* AIM OF THE TASK *
Put every line of the records below into a numbered list, leaving out the blank lines.

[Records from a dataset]
+++++
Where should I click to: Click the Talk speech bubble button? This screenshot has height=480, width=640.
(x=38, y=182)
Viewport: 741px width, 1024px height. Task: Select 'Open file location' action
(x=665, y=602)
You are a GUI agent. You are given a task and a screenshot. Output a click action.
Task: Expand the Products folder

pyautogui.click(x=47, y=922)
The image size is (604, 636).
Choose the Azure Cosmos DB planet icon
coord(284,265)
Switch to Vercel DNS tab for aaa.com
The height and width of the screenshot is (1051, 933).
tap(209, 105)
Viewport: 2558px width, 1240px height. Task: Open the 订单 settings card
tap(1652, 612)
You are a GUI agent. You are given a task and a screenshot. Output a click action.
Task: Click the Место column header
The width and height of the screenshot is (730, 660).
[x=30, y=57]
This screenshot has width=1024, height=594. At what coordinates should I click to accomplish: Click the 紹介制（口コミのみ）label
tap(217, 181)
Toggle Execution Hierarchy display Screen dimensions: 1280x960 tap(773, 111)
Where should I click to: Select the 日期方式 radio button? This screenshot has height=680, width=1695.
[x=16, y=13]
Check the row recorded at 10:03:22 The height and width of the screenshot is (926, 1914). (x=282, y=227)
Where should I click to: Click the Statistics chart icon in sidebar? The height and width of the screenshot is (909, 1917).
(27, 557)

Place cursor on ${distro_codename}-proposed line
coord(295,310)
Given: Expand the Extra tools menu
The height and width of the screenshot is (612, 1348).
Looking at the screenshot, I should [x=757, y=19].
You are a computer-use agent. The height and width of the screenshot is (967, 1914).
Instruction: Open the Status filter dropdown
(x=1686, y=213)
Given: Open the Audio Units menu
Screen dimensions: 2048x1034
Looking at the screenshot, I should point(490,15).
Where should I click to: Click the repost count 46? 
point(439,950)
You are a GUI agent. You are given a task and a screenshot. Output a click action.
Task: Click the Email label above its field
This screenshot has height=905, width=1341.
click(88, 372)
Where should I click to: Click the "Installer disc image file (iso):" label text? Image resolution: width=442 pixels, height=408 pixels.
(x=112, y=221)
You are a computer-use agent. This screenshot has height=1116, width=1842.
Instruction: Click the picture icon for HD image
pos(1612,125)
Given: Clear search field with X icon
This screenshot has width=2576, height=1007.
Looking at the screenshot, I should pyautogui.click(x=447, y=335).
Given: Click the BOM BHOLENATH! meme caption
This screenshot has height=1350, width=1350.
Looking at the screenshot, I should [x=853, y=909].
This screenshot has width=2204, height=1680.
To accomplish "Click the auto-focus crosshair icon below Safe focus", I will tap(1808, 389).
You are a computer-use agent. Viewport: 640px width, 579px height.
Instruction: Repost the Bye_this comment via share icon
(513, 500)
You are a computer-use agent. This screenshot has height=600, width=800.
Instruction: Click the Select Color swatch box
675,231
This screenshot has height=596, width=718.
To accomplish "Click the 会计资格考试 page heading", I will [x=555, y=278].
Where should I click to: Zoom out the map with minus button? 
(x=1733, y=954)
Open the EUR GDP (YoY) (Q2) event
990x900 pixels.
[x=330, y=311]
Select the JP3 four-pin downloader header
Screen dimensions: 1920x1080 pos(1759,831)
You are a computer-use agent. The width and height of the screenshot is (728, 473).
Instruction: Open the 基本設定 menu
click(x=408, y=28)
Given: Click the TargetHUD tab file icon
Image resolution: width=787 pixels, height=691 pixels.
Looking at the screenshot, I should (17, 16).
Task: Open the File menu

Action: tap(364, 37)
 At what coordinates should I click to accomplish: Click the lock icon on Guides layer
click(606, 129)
+++++
* WRITTEN ANSWER *
1. Where should I click to: Click the Talk speech bubble button? This screenshot has height=480, width=640.
2. (x=38, y=182)
3. Viewport: 741px width, 1024px height. Task: Select 'Open file location' action
4. (x=665, y=602)
5. You are a GUI agent. You are given a task and a screenshot. Output a click action.
6. Task: Expand the Products folder
7. pyautogui.click(x=47, y=922)
8. The image size is (604, 636).
9. Choose the Azure Cosmos DB planet icon
10. coord(284,265)
11. Switch to Vercel DNS tab for aaa.com
12. The height and width of the screenshot is (1051, 933).
13. tap(209, 105)
14. Viewport: 2558px width, 1240px height. Task: Open the 订单 settings card
15. tap(1652, 612)
16. You are a GUI agent. You are given a task and a screenshot. Output a click action.
17. Task: Click the Место column header
18. The width and height of the screenshot is (730, 660).
19. [x=30, y=57]
20. This screenshot has width=1024, height=594. At what coordinates should I click to accomplish: Click the 紹介制（口コミのみ）label
21. tap(217, 181)
22. Toggle Execution Hierarchy display Screen dimensions: 1280x960 tap(773, 111)
23. Where should I click to: Select the 日期方式 radio button? This screenshot has height=680, width=1695.
24. [x=16, y=13]
25. Check the row recorded at 10:03:22 The height and width of the screenshot is (926, 1914). (x=282, y=227)
26. Where should I click to: Click the Statistics chart icon in sidebar? The height and width of the screenshot is (909, 1917).
27. (27, 557)
28. Place cursor on ${distro_codename}-proposed line
29. coord(295,310)
30. Given: Expand the Extra tools menu
31. The height and width of the screenshot is (612, 1348).
32. Looking at the screenshot, I should [x=757, y=19].
33. You are a computer-use agent. The height and width of the screenshot is (967, 1914).
34. Instruction: Open the Status filter dropdown
35. (x=1686, y=213)
36. Given: Open the Audio Units menu
37. Screen dimensions: 2048x1034
38. Looking at the screenshot, I should point(490,15).
39. Where should I click to: Click the repost count 46? 
40. point(439,950)
41. You are a GUI agent. You are given a task and a screenshot. Output a click action.
42. Task: Click the Email label above its field
43. This screenshot has height=905, width=1341.
44. click(88, 372)
45. Where should I click to: Click the "Installer disc image file (iso):" label text? Image resolution: width=442 pixels, height=408 pixels.
46. (x=112, y=221)
47. You are a computer-use agent. This screenshot has height=1116, width=1842.
48. Instruction: Click the picture icon for HD image
49. pos(1612,125)
50. Given: Clear search field with X icon
51. This screenshot has width=2576, height=1007.
52. Looking at the screenshot, I should pyautogui.click(x=447, y=335).
53. Given: Click the BOM BHOLENATH! meme caption
54. This screenshot has height=1350, width=1350.
55. Looking at the screenshot, I should [x=853, y=909].
56. This screenshot has width=2204, height=1680.
57. To accomplish "Click the auto-focus crosshair icon below Safe focus", I will tap(1808, 389).
58. You are a computer-use agent. Viewport: 640px width, 579px height.
59. Instruction: Repost the Bye_this comment via share icon
60. (513, 500)
61. You are a computer-use agent. This screenshot has height=600, width=800.
62. Instruction: Click the Select Color swatch box
63. 675,231
64. This screenshot has height=596, width=718.
65. To accomplish "Click the 会计资格考试 page heading", I will [x=555, y=278].
66. Where should I click to: Zoom out the map with minus button? 
67. (x=1733, y=954)
68. Open the EUR GDP (YoY) (Q2) event
69. 990x900 pixels.
70. [x=330, y=311]
71. Select the JP3 four-pin downloader header
72. Screen dimensions: 1920x1080 pos(1759,831)
73. You are a computer-use agent. The width and height of the screenshot is (728, 473).
74. Instruction: Open the 基本設定 menu
75. click(x=408, y=28)
76. Given: Click the TargetHUD tab file icon
77. Image resolution: width=787 pixels, height=691 pixels.
78. Looking at the screenshot, I should (17, 16).
79. Task: Open the File menu
80. Action: tap(364, 37)
81.  At what coordinates should I click to accomplish: Click the lock icon on Guides layer
82. click(606, 129)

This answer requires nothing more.